Get Ingestion Status
Get the status of a specific ingestion process.
Path Parameters
Parameter | Type | Description |
---|---|---|
file_id | string | ID of the file to check status for |
Response
Returns the current status of the ingestion process for the specified file.
List Ingested Files
Get all ingested files and their status.
Response
Returns a list of all ingested files with their processing status.
Delete All Ingested Files
Delete all ingested files and their associated data.
Response
Returns a confirmation of the deletion operation.

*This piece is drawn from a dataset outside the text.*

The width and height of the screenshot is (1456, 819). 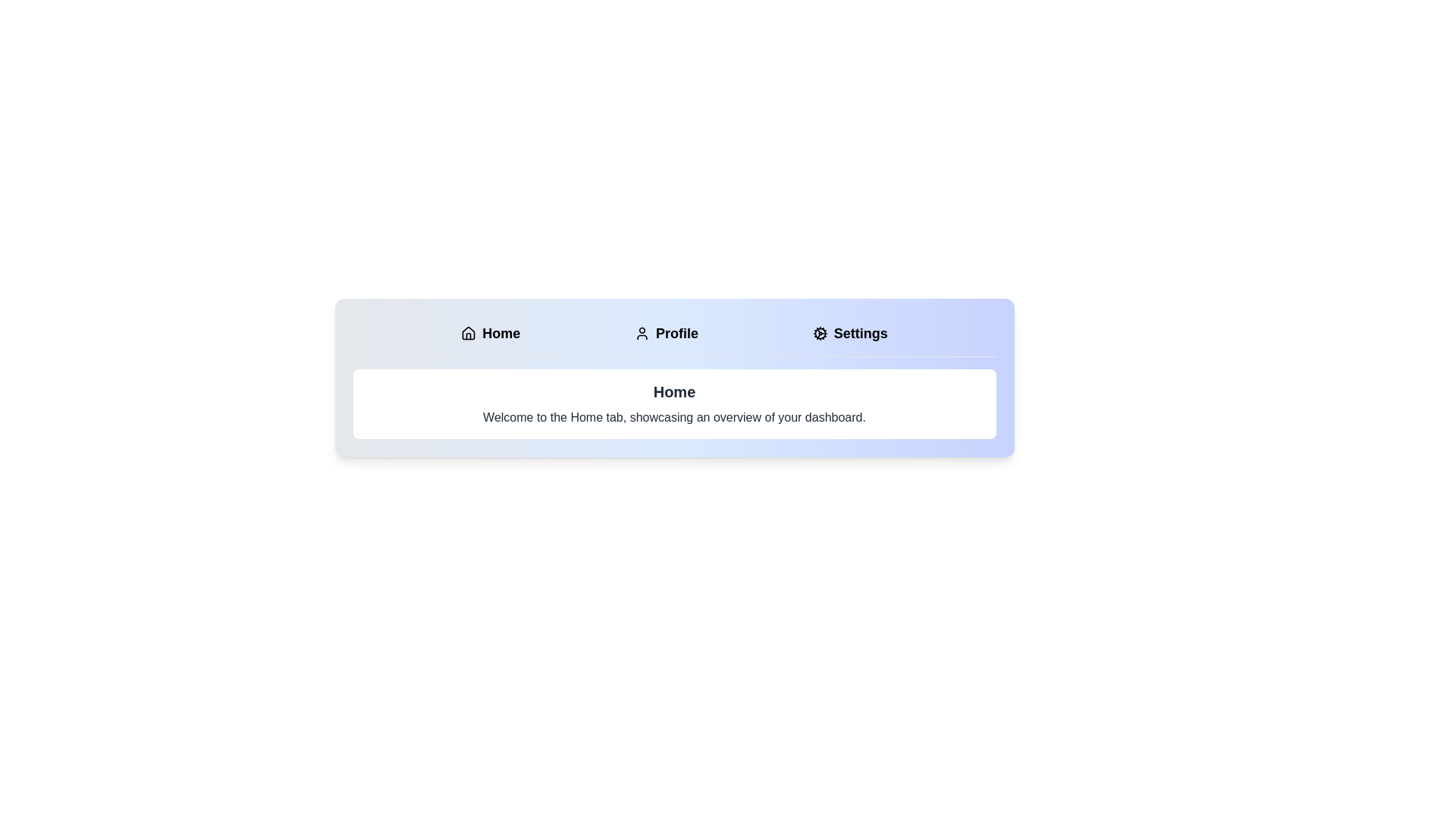 What do you see at coordinates (642, 332) in the screenshot?
I see `the visual representation of the Profile icon, which depicts a silhouette of a human figure with a circular head and an outline suggesting shoulders and a torso, located within the 'Profile' tab` at bounding box center [642, 332].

Delete Specific Ingested File
Delete an ingested file and all its associated data.
Path Parameters
Parameter | Type | Description |
---|---|---|
file_id | string | ID of the file to delete |
Response
Returns a confirmation of the deletion operation.
Ingest URL
Ingest a document from a URL.
Request Body
Parameter | Type | Description | Default |
---|---|---|---|
url | string | URL of the document to ingest | Required |
filename | string | Custom filename for the document | null |
chunk_size | integer | Size of text chunks for processing (100-2000) | 500 |
overlap_pct | integer | Percentage of overlap between chunks (0-50) | 10 |
embedding_model | string | Model to use for generating embeddings | ”default-embedding” |
pdf_extractor | string | PDF extraction method | ”pypdf2” |
Response
Returns a status object with information about the ingested URL and processing status.
Reprocess File
Retry processing a file that already exists in the system.
Path Parameters
Parameter | Type | Description |
---|---|---|
file_id | string | ID of the file to reprocess |
Query Parameters
Parameter | Type | Description | Default |
---|---|---|---|
chunk_size | integer | Size of text chunks for processing | 500 |
overlap_pct | integer | Percentage of overlap between chunks | 10 |
embedding_model | string | Model to use for generating embeddings | ”default-embedding” |
pdf_extractor | string | PDF extraction method | ”pypdf2” |
Response
Returns a status object with information about the reprocessing operation.
Update Ingestion Settings
Update default ingestion settings.
Request Body
Parameter | Type | Description | Default |
---|---|---|---|
chunk_size | integer | Size of text chunks for processing (100-2000) | 500 |
overlap_pct | integer | Percentage of overlap between chunks (0-50) | 10 |
embedding_model | string | Model to use for generating embeddings | ”default-embedding” |
pdf_extractor | string | PDF extraction method | ”pypdf2” |
Response
Returns the updated settings configuration.